(Collected data entries)
----

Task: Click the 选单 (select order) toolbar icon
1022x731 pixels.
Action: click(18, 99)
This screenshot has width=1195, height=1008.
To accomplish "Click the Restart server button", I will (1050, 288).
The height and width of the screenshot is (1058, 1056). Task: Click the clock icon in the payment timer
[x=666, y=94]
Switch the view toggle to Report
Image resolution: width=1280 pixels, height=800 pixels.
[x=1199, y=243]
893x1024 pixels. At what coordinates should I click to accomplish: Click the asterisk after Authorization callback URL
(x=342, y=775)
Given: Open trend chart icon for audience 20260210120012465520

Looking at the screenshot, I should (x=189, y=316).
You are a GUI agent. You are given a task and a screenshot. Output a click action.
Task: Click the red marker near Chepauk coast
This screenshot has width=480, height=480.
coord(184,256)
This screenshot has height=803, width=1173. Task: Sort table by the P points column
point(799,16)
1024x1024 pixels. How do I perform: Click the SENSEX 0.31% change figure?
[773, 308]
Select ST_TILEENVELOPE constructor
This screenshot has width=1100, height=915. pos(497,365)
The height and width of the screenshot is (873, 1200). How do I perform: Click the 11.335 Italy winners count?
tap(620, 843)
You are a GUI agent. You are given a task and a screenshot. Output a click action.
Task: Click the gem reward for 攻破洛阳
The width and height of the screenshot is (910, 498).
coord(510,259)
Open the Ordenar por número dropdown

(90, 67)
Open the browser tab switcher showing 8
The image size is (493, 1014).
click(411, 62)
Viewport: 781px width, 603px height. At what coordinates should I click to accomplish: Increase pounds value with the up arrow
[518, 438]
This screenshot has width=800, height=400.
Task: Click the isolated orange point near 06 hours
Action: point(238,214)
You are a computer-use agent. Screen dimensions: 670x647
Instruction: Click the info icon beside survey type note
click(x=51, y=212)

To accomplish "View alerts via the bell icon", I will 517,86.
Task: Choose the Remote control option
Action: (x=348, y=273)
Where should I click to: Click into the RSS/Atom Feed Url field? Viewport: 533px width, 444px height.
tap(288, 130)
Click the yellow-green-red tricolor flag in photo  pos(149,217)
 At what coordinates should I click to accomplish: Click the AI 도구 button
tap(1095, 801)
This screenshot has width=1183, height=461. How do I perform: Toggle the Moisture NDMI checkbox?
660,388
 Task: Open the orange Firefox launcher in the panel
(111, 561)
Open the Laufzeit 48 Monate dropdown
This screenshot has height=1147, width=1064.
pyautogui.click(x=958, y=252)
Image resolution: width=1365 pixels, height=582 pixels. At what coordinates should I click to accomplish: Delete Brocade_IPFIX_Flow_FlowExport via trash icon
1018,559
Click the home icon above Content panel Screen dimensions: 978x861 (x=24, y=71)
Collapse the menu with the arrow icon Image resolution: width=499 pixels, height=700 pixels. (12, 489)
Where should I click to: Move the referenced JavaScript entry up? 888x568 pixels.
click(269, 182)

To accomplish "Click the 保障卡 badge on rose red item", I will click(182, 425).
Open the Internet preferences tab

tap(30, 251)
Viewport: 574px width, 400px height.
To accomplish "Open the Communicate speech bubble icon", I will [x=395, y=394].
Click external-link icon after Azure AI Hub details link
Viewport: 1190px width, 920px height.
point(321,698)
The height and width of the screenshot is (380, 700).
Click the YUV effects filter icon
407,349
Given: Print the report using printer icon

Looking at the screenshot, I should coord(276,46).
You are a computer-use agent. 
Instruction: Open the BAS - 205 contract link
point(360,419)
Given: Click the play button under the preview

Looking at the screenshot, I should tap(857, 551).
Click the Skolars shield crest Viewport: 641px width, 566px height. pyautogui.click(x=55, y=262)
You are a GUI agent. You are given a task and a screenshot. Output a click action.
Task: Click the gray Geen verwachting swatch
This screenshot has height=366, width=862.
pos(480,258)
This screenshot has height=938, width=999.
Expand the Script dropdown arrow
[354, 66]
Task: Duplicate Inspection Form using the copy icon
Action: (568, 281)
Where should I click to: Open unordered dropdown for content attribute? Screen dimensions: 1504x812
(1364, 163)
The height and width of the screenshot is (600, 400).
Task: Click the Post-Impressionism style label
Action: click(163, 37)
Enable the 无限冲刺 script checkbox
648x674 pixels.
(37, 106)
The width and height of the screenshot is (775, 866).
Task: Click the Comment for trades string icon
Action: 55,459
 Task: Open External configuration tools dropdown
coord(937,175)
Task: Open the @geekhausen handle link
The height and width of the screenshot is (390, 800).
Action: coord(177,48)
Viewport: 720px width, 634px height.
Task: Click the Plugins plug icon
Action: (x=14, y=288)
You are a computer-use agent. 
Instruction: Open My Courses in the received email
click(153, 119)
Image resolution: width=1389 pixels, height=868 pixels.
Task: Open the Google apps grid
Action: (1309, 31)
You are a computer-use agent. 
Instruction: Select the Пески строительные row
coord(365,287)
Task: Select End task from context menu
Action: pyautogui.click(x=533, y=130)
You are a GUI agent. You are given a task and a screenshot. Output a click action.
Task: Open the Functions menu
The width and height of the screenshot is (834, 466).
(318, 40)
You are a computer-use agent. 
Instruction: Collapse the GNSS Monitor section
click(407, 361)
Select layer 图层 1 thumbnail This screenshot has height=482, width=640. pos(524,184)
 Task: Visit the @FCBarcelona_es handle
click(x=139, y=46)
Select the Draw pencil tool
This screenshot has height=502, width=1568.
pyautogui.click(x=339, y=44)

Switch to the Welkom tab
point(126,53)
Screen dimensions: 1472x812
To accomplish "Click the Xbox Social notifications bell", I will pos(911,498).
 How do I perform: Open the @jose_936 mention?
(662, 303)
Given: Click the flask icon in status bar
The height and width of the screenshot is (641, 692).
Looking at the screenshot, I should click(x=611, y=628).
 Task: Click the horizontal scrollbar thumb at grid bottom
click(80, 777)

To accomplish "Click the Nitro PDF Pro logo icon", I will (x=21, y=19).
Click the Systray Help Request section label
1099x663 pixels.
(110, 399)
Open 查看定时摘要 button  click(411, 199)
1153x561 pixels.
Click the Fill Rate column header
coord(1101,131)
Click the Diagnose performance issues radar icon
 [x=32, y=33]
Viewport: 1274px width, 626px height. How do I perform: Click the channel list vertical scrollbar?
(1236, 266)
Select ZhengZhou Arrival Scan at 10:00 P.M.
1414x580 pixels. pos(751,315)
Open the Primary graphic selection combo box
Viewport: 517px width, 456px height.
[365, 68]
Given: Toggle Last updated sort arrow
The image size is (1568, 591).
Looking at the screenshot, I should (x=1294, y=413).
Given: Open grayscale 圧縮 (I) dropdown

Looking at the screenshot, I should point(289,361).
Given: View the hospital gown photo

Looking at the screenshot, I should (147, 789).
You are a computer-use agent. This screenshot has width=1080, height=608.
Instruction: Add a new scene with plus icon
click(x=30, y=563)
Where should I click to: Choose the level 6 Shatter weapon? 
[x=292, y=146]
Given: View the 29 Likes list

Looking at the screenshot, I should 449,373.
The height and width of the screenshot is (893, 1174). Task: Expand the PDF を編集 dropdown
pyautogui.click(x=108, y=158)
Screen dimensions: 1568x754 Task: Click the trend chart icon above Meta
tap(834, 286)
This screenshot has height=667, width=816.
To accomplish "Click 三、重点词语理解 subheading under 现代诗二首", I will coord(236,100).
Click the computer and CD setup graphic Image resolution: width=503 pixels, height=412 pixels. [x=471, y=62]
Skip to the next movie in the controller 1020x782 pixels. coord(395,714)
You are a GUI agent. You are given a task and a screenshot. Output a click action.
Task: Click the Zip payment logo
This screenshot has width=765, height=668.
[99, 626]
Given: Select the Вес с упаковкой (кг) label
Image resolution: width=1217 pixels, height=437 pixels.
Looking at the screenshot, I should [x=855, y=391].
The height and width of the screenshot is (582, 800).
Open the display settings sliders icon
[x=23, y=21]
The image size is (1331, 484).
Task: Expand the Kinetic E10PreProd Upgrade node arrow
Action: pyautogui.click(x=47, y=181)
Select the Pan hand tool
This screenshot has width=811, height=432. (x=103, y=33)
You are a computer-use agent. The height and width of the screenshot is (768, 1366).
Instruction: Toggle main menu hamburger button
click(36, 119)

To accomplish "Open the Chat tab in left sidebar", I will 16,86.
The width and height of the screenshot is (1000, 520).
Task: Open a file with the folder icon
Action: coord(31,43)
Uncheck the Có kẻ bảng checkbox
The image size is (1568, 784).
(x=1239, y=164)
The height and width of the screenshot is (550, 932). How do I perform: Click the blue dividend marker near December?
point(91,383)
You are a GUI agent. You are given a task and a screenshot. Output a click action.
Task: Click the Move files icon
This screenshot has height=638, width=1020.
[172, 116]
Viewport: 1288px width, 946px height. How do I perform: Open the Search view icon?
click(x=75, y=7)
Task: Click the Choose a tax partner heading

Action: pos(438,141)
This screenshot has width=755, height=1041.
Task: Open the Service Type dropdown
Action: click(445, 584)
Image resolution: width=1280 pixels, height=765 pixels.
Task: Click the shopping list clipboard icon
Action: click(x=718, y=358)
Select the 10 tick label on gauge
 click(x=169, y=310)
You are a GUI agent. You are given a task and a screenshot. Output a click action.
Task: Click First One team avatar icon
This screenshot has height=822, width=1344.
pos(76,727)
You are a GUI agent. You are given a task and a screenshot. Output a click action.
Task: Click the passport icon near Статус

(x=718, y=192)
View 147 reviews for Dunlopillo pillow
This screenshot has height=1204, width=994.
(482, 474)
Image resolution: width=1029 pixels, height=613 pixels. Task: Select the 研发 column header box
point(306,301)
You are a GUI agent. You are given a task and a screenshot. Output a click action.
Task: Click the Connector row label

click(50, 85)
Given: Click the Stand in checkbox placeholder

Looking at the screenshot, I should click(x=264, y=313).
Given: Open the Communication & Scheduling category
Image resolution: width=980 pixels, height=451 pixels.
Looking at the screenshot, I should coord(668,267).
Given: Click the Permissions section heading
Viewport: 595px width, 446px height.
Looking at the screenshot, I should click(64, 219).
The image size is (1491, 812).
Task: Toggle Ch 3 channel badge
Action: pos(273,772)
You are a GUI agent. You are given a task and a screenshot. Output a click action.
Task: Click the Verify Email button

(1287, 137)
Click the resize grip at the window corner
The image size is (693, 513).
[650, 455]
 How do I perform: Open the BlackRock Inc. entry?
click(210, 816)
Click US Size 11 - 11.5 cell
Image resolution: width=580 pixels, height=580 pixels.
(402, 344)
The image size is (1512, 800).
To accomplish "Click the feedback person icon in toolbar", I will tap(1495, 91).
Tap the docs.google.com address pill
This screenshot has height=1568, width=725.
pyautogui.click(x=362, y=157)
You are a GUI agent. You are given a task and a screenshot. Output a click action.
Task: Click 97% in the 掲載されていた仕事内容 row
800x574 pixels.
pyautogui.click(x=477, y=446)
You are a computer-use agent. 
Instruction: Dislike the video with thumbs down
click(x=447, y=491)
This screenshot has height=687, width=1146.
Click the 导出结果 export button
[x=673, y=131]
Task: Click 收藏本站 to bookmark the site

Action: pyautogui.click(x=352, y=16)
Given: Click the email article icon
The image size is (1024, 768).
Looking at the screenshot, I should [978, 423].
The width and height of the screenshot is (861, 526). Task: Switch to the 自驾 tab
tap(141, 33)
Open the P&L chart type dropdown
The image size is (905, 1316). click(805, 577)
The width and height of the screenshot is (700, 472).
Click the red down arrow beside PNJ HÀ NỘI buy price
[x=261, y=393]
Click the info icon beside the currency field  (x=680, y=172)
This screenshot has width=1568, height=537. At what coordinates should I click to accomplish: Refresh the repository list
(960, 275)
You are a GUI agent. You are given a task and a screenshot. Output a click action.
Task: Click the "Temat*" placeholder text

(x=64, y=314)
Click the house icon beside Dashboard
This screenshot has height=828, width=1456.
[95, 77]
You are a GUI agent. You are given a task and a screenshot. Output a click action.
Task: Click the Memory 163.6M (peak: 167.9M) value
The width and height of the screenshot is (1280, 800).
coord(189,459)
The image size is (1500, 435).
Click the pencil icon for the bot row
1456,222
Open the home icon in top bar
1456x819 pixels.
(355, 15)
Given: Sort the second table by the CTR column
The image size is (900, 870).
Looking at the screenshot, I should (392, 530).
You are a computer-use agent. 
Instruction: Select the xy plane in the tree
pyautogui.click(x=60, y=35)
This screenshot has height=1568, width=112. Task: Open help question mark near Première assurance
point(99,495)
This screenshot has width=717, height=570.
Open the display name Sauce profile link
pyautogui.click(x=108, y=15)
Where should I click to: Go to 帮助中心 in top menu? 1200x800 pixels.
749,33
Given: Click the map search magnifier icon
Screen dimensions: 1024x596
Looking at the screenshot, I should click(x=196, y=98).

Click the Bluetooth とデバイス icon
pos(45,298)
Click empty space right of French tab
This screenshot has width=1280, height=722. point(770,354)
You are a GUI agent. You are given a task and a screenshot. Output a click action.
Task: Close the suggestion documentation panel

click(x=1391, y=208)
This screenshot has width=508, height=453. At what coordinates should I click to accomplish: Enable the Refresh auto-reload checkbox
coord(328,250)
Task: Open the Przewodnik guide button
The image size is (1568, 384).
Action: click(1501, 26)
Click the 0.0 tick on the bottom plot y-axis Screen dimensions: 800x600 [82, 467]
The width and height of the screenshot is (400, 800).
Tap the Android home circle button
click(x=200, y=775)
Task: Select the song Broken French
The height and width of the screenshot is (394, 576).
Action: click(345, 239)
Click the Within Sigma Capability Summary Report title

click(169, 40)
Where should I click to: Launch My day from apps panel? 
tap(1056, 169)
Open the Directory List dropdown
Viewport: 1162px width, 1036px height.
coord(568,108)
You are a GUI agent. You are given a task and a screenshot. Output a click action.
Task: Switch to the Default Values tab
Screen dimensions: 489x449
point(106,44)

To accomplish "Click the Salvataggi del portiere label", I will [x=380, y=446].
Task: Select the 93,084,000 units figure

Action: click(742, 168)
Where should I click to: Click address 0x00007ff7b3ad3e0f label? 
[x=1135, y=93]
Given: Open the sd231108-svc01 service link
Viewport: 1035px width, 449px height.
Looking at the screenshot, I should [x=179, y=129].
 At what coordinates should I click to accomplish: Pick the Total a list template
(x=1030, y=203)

----

§ Problem
For every line above that holds the word "toolbar", report the whole line.

§ Task output
Task: Click the 选单 (select order) toolbar icon
To accomplish "Click the feedback person icon in toolbar", I will tap(1495, 91).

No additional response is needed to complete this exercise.